A Conversation Between Two Lonely Makeup Brushes
Blush Brush (“BB”): “I just don’t get it. We’ve been sitting here for months and months and she hasn’t even picked us up. Look at us!! All spiffy clean and we even put pretty ribbons around our necks -- still she ignores us. What’s going on?”
Powder Brush (“PB”): “You Blush Brushes can be so hyperbolic sometimes. Comes from all that colorful pigment you absorb, no doubt. I don’t think it’s been months and months; it just seems that way. I don’t know, but something’s wrong. She hasn’t been going anywhere lately.”
BB: “I know. No dinner parties, no restaurants, no operas, no weekends in New York. I miss New York.

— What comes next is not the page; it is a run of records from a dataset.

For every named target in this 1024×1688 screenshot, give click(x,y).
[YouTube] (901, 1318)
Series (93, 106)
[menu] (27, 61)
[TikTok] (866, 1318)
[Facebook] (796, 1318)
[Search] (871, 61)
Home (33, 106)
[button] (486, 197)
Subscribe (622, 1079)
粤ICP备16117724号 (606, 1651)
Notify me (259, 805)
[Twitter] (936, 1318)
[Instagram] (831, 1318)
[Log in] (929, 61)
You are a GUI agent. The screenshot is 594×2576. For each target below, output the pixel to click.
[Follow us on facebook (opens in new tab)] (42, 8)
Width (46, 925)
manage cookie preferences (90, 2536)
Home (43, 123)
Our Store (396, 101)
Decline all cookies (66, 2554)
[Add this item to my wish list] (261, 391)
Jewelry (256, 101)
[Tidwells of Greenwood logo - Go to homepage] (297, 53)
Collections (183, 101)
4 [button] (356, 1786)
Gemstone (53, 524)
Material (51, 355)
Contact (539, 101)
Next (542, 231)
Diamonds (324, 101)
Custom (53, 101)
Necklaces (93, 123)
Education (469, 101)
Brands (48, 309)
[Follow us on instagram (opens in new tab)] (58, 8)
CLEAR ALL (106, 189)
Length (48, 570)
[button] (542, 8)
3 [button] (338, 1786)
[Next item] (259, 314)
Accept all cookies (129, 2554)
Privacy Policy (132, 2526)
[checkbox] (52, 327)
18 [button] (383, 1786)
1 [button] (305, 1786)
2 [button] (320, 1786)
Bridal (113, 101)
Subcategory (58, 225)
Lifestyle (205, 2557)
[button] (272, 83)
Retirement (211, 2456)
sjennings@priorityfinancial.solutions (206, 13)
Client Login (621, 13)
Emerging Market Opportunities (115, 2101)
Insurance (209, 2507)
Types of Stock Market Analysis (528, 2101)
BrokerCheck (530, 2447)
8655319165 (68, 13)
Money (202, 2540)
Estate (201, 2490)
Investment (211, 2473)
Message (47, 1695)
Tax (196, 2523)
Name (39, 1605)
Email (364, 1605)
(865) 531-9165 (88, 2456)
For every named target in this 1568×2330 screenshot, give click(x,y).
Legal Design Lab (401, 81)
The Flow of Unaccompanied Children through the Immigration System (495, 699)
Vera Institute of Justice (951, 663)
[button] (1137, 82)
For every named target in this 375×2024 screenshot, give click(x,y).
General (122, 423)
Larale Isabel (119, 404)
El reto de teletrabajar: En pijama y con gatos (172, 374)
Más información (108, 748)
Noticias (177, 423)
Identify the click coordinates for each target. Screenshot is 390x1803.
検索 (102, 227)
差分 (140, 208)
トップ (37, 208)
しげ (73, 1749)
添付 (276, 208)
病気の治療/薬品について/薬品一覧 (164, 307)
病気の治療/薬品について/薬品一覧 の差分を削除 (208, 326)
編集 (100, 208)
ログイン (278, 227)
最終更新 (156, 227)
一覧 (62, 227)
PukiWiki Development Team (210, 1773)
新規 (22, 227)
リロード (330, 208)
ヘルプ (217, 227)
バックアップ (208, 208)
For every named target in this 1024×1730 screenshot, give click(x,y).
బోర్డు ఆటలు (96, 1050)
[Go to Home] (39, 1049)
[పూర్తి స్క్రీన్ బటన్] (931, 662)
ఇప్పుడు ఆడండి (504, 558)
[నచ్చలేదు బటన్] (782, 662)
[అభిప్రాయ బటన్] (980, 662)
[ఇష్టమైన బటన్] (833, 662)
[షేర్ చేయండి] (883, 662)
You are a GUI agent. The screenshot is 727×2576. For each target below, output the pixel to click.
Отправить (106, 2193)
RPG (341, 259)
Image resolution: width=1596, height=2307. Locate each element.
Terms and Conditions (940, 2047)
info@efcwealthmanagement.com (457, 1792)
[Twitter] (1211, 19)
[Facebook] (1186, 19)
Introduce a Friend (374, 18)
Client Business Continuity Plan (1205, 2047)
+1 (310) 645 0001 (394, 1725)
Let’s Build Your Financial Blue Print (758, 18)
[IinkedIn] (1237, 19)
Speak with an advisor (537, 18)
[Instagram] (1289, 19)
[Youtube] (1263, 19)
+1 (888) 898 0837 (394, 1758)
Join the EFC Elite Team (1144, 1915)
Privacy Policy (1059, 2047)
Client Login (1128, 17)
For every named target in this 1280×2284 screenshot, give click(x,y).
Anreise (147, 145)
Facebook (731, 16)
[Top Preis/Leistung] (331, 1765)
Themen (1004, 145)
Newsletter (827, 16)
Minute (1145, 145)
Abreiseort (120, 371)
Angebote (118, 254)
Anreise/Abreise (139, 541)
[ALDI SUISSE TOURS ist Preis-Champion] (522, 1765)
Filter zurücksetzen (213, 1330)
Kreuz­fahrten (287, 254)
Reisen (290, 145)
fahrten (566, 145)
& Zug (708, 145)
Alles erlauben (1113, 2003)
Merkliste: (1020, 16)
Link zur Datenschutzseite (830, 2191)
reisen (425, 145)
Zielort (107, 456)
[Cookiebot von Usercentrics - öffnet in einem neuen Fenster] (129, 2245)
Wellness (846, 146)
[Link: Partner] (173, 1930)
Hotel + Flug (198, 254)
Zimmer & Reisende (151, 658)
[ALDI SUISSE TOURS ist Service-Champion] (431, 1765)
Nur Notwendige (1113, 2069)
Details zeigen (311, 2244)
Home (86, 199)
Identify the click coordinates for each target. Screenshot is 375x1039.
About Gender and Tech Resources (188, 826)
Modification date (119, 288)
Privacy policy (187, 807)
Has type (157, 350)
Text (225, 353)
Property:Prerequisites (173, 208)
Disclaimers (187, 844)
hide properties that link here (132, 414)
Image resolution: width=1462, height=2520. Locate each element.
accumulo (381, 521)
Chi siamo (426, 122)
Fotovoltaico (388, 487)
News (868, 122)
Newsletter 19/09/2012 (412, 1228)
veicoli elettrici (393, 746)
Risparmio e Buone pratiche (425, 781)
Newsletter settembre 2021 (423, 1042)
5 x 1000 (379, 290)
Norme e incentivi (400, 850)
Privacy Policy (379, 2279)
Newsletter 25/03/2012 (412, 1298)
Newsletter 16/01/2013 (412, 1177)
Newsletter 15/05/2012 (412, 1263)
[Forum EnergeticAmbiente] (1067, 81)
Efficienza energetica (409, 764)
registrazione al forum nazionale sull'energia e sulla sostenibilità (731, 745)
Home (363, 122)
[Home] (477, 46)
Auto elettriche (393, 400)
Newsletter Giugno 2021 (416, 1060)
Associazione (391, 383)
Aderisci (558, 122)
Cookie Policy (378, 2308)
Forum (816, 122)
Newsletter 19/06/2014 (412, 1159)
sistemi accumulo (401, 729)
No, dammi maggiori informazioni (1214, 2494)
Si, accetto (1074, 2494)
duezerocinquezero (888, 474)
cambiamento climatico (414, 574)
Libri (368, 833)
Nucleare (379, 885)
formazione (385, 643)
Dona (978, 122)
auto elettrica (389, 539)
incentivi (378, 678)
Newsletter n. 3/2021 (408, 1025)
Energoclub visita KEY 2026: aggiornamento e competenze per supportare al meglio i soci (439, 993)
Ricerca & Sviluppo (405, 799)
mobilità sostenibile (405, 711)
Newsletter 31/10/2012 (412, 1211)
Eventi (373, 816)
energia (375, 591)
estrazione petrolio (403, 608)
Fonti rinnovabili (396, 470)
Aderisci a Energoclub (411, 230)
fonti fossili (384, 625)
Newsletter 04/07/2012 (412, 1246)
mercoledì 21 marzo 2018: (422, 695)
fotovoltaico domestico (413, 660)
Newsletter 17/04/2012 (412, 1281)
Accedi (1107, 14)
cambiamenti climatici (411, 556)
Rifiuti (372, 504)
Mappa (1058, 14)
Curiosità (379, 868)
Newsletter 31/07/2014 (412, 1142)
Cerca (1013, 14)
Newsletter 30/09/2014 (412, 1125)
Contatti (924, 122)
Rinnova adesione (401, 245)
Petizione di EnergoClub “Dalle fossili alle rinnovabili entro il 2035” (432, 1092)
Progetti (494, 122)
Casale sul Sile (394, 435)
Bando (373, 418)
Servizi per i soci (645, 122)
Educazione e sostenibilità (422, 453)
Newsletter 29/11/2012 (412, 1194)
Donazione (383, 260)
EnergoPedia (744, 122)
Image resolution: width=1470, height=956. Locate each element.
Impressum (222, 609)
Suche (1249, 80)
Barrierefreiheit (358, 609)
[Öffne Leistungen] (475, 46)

I always do an extra special job for her when we’re there so she can look her best. I take pride in my work. Of course, she’s been wearing her LeClerc coral lipstick every day. I hate that lipstick! She’s such a snob. I don’t like even being in the same makeup case with her, not that she ever deigns to speak to me.”
PB: “What do you expect? She’s French. All those French lipsticks are the same. Think they’re better than everyone else.”
BB: “I miss dipping my head in that beautiful peachy color she wears and rubbing it all over her soft cheeks.” (sigh!)
PB: “And I get to rub her whole face. I miss that, too.” (sigh!)
BB: “Do you think things will ever get back to normal?”
PB: “I certainly hope so. I need to get back to work.”